Levi Maclin is fifteen years old, and he’s essentially me at 15: enamored with space. As luck would have it, his family has saved up enough money to go to the greatest resort in the galaxy for their summer vacation. It’s through his eyes we look in the prologue, and that establishes what I feel is the series’ most important aspect: the wonder.

Space is wonderful. I’ve thought that for decades. As a child, I eagerly read and watched anything to do with space, from accounts of the Apollo missions to planetary tours on PBS to that awful Space Camp movie. Which, come to think of it, might have been another inspiration.

With Orphans of the Stars, I wanted to recapture that feeling I had when I first imagined floating in zero gravity.

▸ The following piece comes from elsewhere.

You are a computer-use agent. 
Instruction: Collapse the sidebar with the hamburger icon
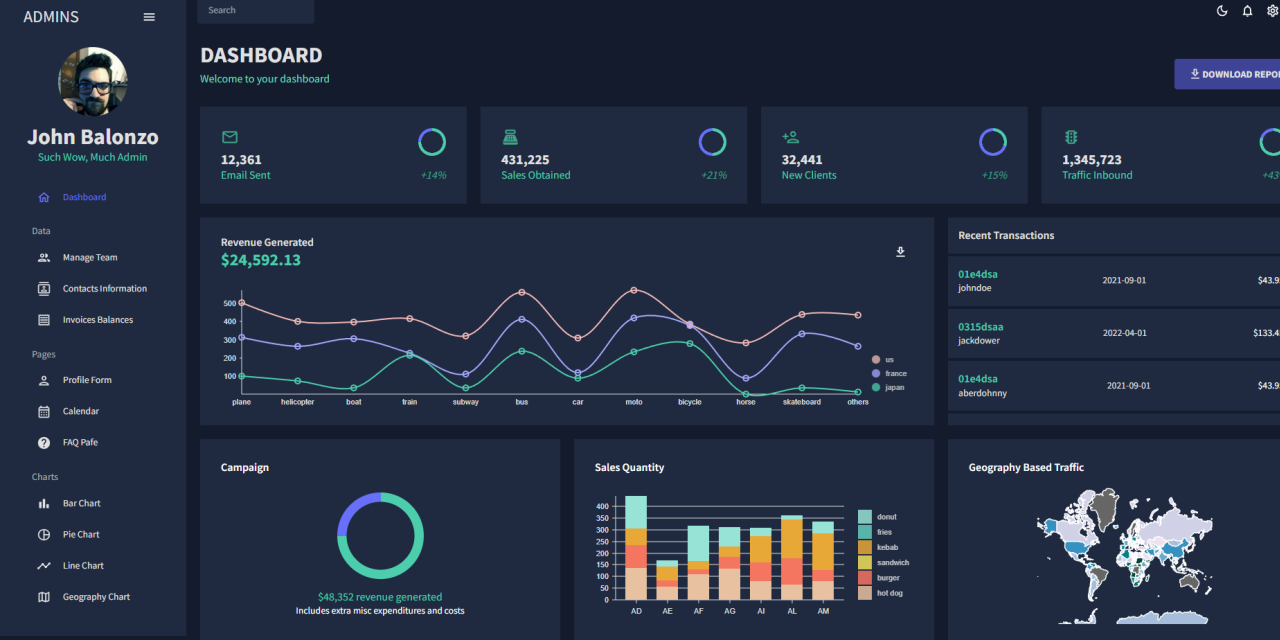149,16
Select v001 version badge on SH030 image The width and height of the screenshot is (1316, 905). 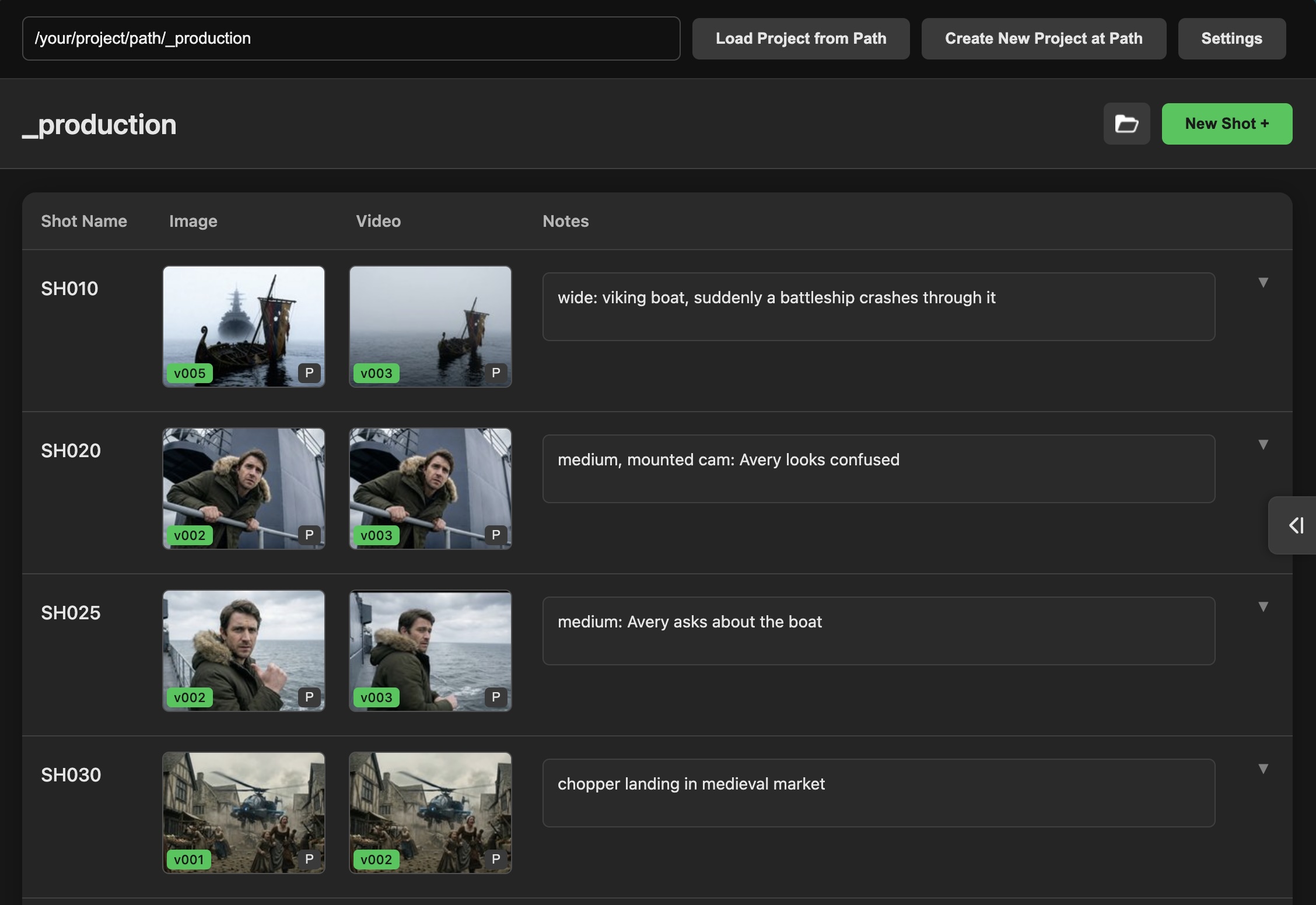(x=189, y=860)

I wanted to envision what an impressionable youth would feel upon leaving the entire solar system behind for the first time. In the prologue, a lot of that comes through. Levi floats. His sister Holly, a mere six years old, swims through the cabin of the shuttle transporting them to the cruise liner. The middle child, Justin, gets sick, because that’s a thing that happens, too. My books are real. My characters face real problems.

Those three are the most important characters for the prologue, but the rest of the book adds in quite a few more, none of them what we would consider adults. Gabriel Cross, a teenaged genius from Texas, meets Levi along the way, and they start to become friends. His siblings and Levi’s hang out together in the resort, and all of them recognize that they’re not the upper crust of its clientele.

Some of the others are. Lucas is the son of an important executive, Reza the younger brother of a State Department official. Derry’s father has money, but he’s there to do work for the colony, not to relax in a bungalow. Ed’s father pulled the old trick of getting a vacation in the form of a grant.

A few of the children, by contrast, grew up on the colony world. Hanna actually has a summer job at the resort as a kind of kid wrangler. Aron and Mika both have mothers employed by Outland. Rachel might not have been born there, but she lives with her grandparents and barely remembers the planet that was her first home.

The rest all find ways to get mixed up in all this, too, because the events at the prologue’s end bring them together, whether they realize it then or not. Once the meat of the story starts, all sixteen come onto the stage, and they find themselves in an untenable position: adrift and alone, lost in the void of space.

I’ve written disasters through a child’s eyes. That was “Either Side of Night”. With Innocence Reborn, I wanted something more. The children who become the ship’s crew have already survived the disaster. Now, they have to work out where to go from there. They’re not heroes, even if some of them wish they were. No, they’re just…kids.

As this is an ongoing series of full-length novels, I get to explore that dynamic. Everyone has to grow. Some are growing in a different way than others, and that makes this very much a coming-of-age series. But they all have to learn how to act mature, how to perform tasks intended for someone much older. And sometimes they fail, because they’re not perfect. They’re not larger than life.

But they’re still awed by the wonder of it all. That’s what I was going for, and I really think I got it.